Directions >> Repeat each line of the material below word for word, but leave the pictures out.

— START OF Extracted information —

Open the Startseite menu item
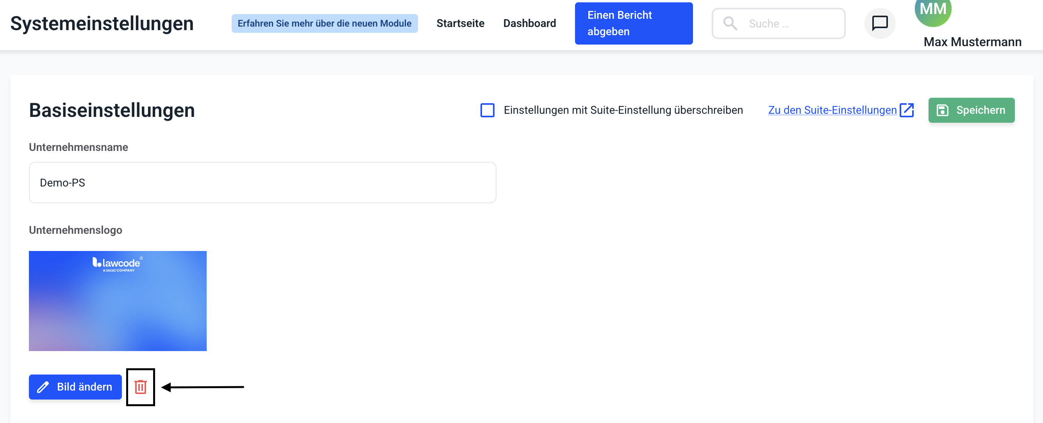The image size is (1043, 423). click(x=460, y=24)
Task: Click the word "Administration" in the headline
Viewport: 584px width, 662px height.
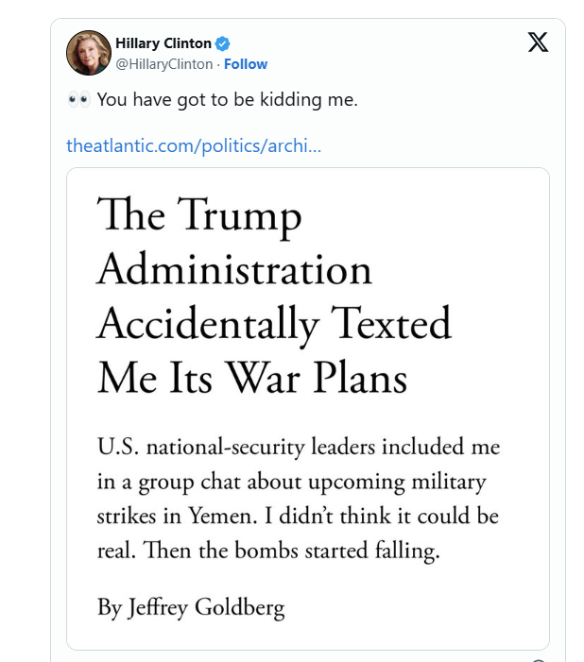Action: click(234, 270)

— END OF Extracted information —

In response >>
Open the Startseite menu item
The image size is (1043, 423). click(x=460, y=24)
Task: Click the word "Administration" in the headline
Viewport: 584px width, 662px height.
Action: click(234, 270)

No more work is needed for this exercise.